The ones that hurt worst were the ones I’d done deliberately, almost with glee, sure that God had better things to do than worry about my minor indiscretions. And they were mostly minor. Watching R-rated movies, for example, or kissing boys I barely knew just for the helluvit. Oh yeah. And cursing.

It ate away at me. I plead with God constantly for an experience like Alma the Younger or Enos, who had sweet and undeniable assurances of their worthiness before God. But every time, disparaging thoughts came haunting back…They were different–they weren’t believers–you should have known–Jesus shouldn’t have to bear your load–how dare you even ask?

It lasted all through my mission. It’s probably why I had so few baptisms. I worked so hard my feet developed blisters and my body ached every night, but I taught without testimony. How could I preach the Savior when I hardly knew Him myself?

After I came home, it didn’t get better. If anything, it got worse. Persistent fear. Guilt over every mistake. I was angry at how much more difficult it was to be righteous at home than it had been in the mission field, and I began to resent my mission experience for creating an expectation for a standard I would never be able to achieve again.

Then marriage. And motherhood. Every mounting responsibility brought the looming specter of potential failure. It paralyzed me.

Around this time, Lanny began dialogging with evangelical Christians online. I watched their discussions from a careful distance. They spoke of a concept I had never understood–in fact, a concept I had Bible bashed on my mission–the concept of salvation by grace, not works. It seemed too good to be true. But considering my misery, I gave it a closer look. I spent hours reading books and talks and articles and blogs. I attended lectures by visiting Christian theologians. I felt the tug of mercy.

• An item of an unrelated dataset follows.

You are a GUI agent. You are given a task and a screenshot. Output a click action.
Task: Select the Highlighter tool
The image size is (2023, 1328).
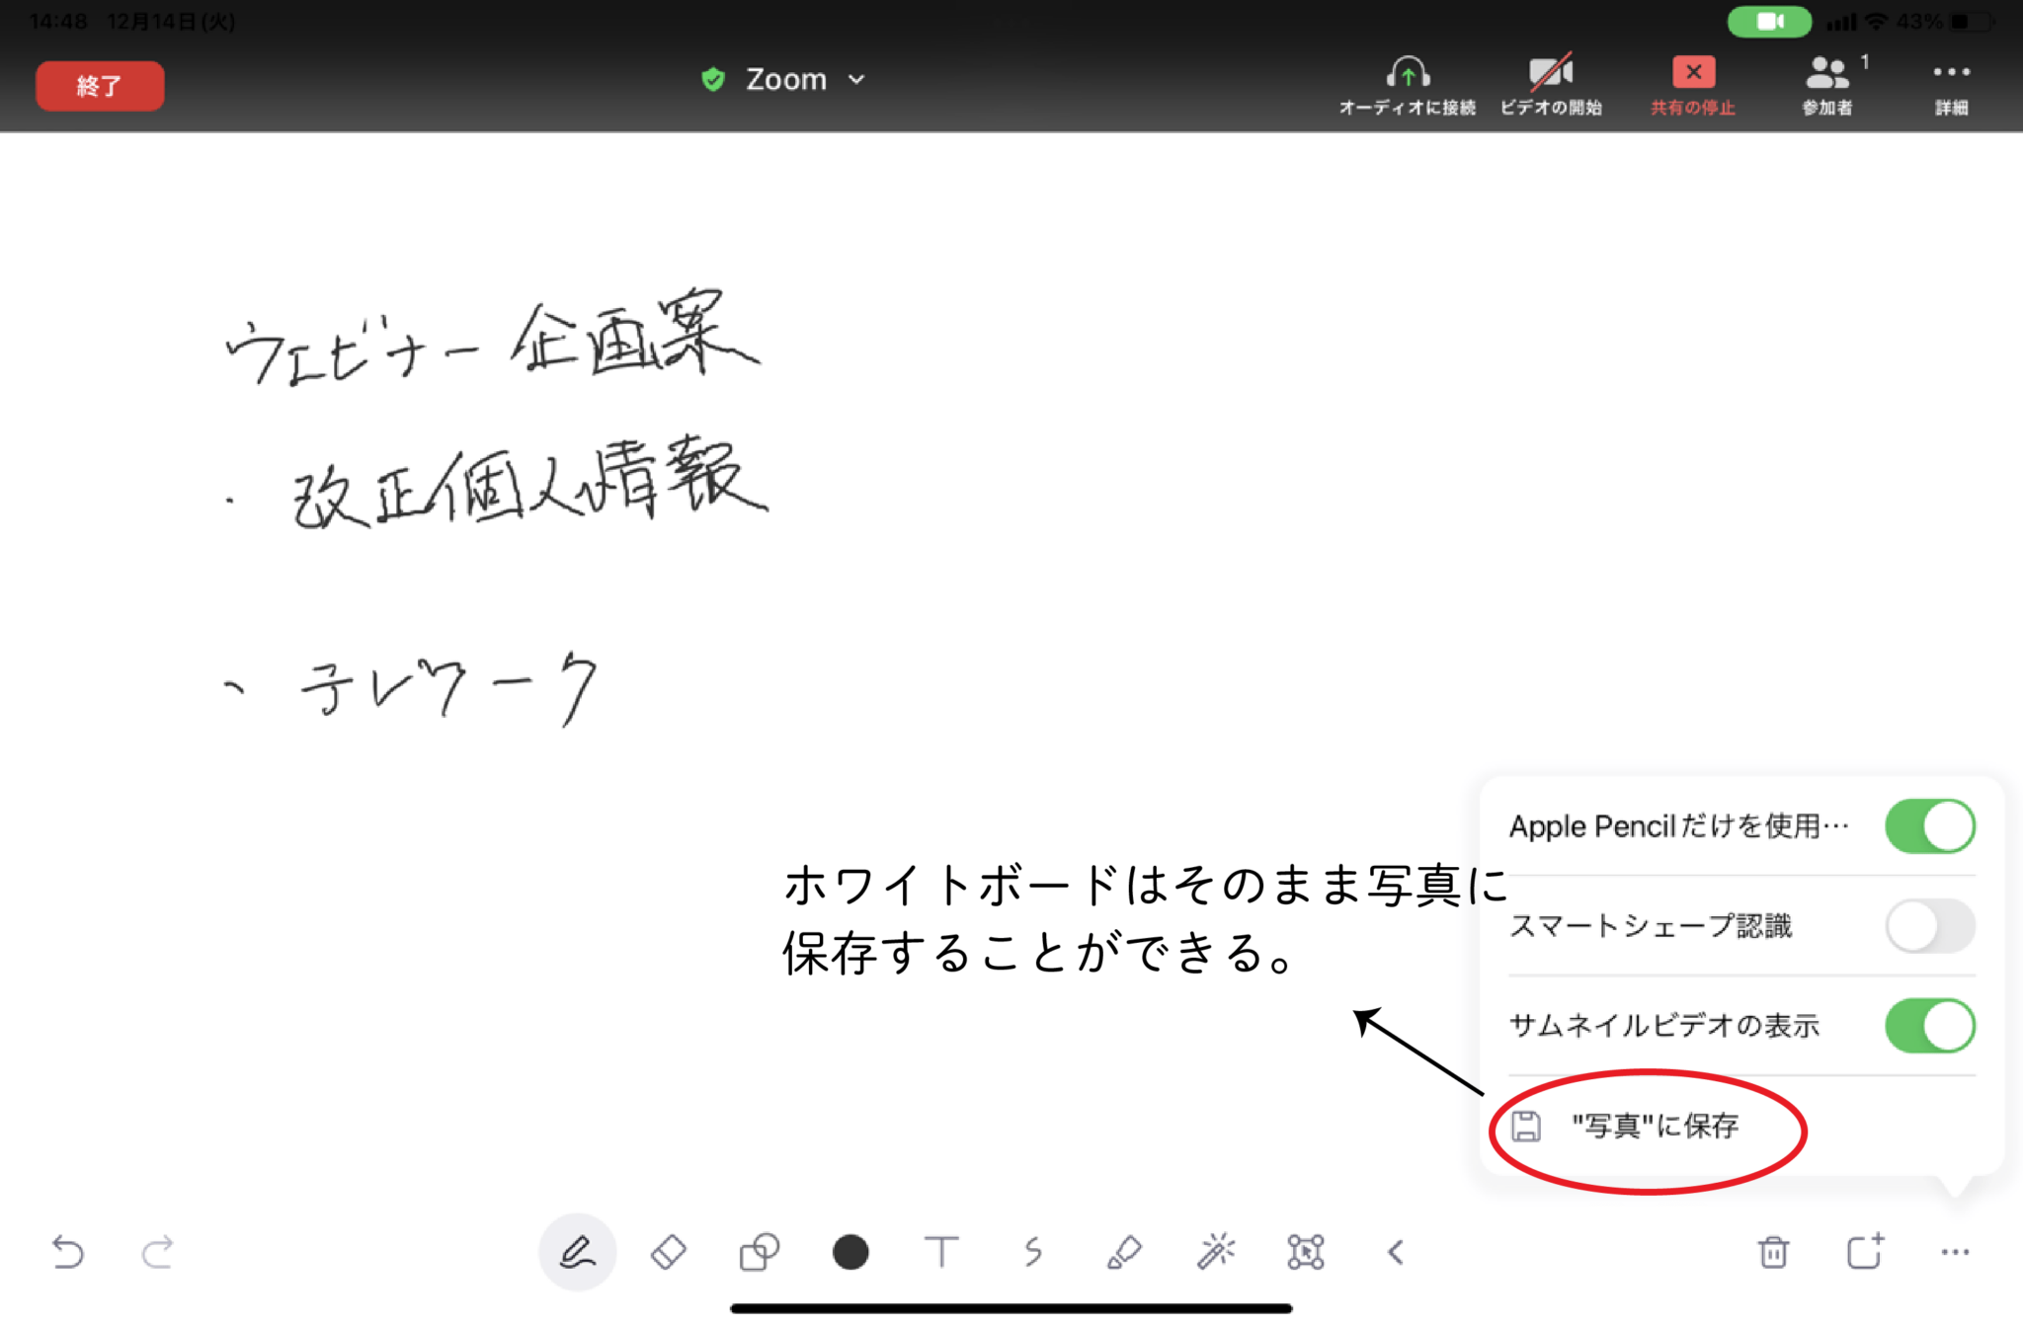1125,1252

I began to learn that repentance isn’t a checklist, but a realization of your total dependence on Christ. That you can never be “good enough,” no matter how hard you try, and so you ask God to cleanse you–and He does. That good works can never save you, no matter how good or how plentiful they are. That you serve God because you love Him, because He created you and saved you, not because you’re trying to work your way to heaven.

It was a revolutionary paradigm shift for me. I lightened up. I found joy in living again.

It still disturbs me that I had to learn this from sources outside the Church. In fact, when I compared my newfound understanding with everything I’d learned about salvation from my Mormon upbringing, I almost left the Church entirely. The works-centric vocabulary…the constant injunctions to “be worthy”…and that incomprehensible scripture in 2 Nephi that still gives me heartburn: “After all we can do…”

In the end, I stayed because the Book of Mormon is, at its core, a Christ-centered volume. I stayed because, for all my doubts and confusion, I’ve had spiritual experiences I can’t deny. And I stayed because I hope my sweet grandma is waiting for me on the other side…and I’d sure like to be with her forever.

What’s more, I feel the winds of change in the Church. I know I’m not the only one to have suffered needlessly from an incorrect understanding of the doctrine of grace. I see it preached more openly and freely now than even 5 years ago. Perhaps it’s because now I have ears to hear. Whatever the case, I hope that in some small way I might be able to contribute to a Christ-centered revolution within Mormonism, where He takes His proper place at the core of absolutely everything we do in the Church.

*Please note that when I say “Evangelical Mormon,” I mean I subscribe to a religious philosophy that declares that salvation is through the grace of Christ, not works, and advocate that position within Mormonism. I do NOT support much–if anything–of what the Evangelical movement stands for politically.